The latest images, shot onboard Panama-flagged livestock carrier Awassi Express, showed large numbers of sheep packed together in small, stifling pens, covered in or surrounded by excrement. Many were dead.
The footage, captured over five voyages last year to Qatar, Kuwait and Oman from Australian ports, was released by activist group Animals Australia.
"They just died in front of us," Faisal Ullah, a graduate from Pakistan's Marine Academy who shot the videos, told broadcaster Channel Nine which first aired the vision on Sunday.
"Just one by one. One after another... I mean, you are just putting live animals into the oven."
Channel Nine said the sheep were stacked 10 storeys high in the ship and forced to stay standing for three weeks, often in "blast-furnace" northern hemisphere summer conditions.

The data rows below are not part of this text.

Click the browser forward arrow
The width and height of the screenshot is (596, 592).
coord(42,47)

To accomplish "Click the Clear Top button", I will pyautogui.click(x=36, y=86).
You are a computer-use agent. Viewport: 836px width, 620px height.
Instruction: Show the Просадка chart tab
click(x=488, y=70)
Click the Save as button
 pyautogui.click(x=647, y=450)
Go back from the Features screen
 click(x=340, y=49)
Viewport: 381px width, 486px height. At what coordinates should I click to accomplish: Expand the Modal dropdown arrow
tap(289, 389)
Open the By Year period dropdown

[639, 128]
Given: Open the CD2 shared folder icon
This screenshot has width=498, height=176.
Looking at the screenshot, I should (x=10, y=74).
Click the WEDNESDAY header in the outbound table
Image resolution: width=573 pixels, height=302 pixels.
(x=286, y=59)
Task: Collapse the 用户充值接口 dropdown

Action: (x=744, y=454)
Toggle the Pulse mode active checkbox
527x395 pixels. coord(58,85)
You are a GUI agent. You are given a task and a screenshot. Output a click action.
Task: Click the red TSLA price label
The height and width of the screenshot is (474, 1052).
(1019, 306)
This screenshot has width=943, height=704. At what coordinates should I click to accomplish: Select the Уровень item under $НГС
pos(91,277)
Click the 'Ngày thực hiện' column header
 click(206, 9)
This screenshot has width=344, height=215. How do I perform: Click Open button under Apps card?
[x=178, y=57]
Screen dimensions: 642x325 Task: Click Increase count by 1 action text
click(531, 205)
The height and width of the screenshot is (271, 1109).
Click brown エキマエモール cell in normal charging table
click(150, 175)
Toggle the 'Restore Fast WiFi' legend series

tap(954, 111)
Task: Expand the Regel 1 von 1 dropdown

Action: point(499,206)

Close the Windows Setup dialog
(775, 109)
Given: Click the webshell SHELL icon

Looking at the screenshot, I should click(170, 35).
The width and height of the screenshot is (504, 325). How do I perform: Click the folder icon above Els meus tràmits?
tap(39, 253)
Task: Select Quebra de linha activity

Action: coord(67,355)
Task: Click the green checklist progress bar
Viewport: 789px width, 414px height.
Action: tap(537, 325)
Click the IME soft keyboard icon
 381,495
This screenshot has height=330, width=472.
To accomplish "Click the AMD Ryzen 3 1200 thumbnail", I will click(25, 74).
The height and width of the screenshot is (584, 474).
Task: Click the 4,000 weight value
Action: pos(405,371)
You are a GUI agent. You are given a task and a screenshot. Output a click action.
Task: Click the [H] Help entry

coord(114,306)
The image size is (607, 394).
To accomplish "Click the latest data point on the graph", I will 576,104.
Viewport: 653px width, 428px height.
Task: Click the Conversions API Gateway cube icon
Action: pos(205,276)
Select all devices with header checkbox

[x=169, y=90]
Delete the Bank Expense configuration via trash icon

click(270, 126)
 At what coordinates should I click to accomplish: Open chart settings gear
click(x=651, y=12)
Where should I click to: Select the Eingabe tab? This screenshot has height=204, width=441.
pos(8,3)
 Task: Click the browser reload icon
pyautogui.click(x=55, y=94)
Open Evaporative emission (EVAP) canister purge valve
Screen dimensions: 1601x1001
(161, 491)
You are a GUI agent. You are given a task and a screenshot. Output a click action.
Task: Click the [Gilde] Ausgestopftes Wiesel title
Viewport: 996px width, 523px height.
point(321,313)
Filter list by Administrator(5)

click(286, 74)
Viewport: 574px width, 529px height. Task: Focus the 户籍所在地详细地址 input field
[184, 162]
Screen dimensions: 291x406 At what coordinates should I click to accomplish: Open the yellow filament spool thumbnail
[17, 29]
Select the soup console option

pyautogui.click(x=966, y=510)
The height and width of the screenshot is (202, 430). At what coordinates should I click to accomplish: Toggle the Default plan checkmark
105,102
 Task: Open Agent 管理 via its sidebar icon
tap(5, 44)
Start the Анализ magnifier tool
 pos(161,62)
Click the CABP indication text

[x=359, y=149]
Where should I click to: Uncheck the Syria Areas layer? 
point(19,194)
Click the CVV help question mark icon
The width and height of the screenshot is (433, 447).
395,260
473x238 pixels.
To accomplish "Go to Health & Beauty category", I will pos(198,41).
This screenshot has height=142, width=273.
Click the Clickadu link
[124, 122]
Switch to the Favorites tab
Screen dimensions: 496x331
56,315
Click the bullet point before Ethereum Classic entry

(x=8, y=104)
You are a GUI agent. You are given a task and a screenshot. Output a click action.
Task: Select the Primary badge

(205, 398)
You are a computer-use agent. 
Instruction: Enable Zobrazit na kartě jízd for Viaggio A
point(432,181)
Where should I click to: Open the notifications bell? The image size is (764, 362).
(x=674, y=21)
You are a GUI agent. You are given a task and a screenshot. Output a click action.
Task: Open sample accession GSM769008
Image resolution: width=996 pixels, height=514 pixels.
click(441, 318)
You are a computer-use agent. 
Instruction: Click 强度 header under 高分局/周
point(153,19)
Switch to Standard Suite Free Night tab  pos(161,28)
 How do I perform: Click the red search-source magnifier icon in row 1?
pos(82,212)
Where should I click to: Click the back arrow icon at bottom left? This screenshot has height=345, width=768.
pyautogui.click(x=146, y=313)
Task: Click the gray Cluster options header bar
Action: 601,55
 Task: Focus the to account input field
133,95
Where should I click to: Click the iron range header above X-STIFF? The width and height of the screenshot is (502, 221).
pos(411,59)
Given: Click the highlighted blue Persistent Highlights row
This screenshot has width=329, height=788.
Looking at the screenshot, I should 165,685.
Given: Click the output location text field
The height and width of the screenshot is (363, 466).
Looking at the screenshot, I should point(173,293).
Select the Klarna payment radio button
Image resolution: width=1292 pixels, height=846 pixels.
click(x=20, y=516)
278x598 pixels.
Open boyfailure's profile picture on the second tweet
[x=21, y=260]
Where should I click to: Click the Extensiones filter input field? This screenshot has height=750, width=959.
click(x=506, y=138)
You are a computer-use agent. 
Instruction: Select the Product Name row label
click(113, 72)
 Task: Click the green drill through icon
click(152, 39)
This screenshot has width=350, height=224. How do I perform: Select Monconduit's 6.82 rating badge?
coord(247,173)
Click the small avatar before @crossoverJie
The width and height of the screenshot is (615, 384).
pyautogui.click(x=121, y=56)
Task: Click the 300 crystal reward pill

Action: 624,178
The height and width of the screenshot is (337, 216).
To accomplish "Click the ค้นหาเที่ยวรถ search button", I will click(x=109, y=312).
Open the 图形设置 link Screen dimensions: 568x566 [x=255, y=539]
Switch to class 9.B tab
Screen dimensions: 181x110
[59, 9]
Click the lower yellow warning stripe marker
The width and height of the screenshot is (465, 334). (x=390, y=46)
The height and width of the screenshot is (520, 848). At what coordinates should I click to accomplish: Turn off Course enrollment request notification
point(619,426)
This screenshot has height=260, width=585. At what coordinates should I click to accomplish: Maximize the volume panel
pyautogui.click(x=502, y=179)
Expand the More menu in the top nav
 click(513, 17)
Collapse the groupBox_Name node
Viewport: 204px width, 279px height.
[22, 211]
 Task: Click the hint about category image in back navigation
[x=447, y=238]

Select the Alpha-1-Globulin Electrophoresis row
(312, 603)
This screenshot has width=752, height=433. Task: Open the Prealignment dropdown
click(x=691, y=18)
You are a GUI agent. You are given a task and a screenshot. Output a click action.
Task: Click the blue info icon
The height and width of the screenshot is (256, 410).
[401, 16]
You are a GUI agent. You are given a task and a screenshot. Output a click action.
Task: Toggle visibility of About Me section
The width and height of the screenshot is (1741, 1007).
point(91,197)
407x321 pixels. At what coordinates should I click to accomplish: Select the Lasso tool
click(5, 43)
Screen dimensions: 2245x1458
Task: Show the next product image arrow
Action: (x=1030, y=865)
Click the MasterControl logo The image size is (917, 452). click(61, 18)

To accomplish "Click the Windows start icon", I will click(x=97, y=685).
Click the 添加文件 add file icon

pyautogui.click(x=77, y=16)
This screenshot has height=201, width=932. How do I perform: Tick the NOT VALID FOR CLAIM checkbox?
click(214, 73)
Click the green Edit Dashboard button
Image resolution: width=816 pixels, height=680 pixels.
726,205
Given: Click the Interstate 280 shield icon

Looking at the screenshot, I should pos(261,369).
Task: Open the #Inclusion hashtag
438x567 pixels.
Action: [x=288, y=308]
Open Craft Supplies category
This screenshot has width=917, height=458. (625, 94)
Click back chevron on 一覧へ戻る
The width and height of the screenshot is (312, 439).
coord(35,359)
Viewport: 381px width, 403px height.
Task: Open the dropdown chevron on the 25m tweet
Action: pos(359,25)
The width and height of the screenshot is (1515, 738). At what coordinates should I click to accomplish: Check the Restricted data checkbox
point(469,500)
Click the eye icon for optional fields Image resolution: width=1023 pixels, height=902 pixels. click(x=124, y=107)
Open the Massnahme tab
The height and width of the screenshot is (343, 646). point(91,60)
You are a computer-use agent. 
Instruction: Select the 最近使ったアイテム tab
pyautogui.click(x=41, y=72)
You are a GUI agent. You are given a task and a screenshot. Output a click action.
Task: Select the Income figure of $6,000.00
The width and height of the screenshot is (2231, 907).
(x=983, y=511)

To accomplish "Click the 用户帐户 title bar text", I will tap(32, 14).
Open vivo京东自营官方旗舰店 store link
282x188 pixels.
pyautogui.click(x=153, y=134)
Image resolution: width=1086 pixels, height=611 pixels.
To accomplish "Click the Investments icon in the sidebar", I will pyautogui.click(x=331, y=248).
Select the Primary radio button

Ullah said lambs born to pregnant sheep, which are not supposed to be exported, died on the vessel and were thrown overboard.
The Australian Maritime Safety Authority (AMSA) said on Monday (April 9) that thousands of sheep died.
The same ship, which was due to depart Fremantle on Australia's west coast this week, reportedly headed for Qatar and Kuwait, was blocked from leaving by AMSA after an inspection "raised some concerns about air flow over some pens".
Agriculture Minister David Littleproud said on Monday he had held "constructive" talks with the industry and welfare groups to strengthen the standards in livestock trade.
Littleproud ruled out banning the live export trade but said he was taking other measures, including establishing a whistleblower hotline by the end of the week so people to "call out bad behaviour".
"It is important we get integrity into the live system and those people doing wrong need to be held to account, whether that is a company or an individual," he told reporters.
Emanuel Exports, which uses Awassi Express, told the Australian Broadcasting Corporation it had made changes to welfare requirements, such as lower loading volumes and a government observer on board its ships.
Australia previously suspended live shipments to Egypt for several months in 2013 after abattoir footage showed "horrific" mistreatment of cows.
Trade to Indonesia was also temporary halted in 2011 on cruelty concerns.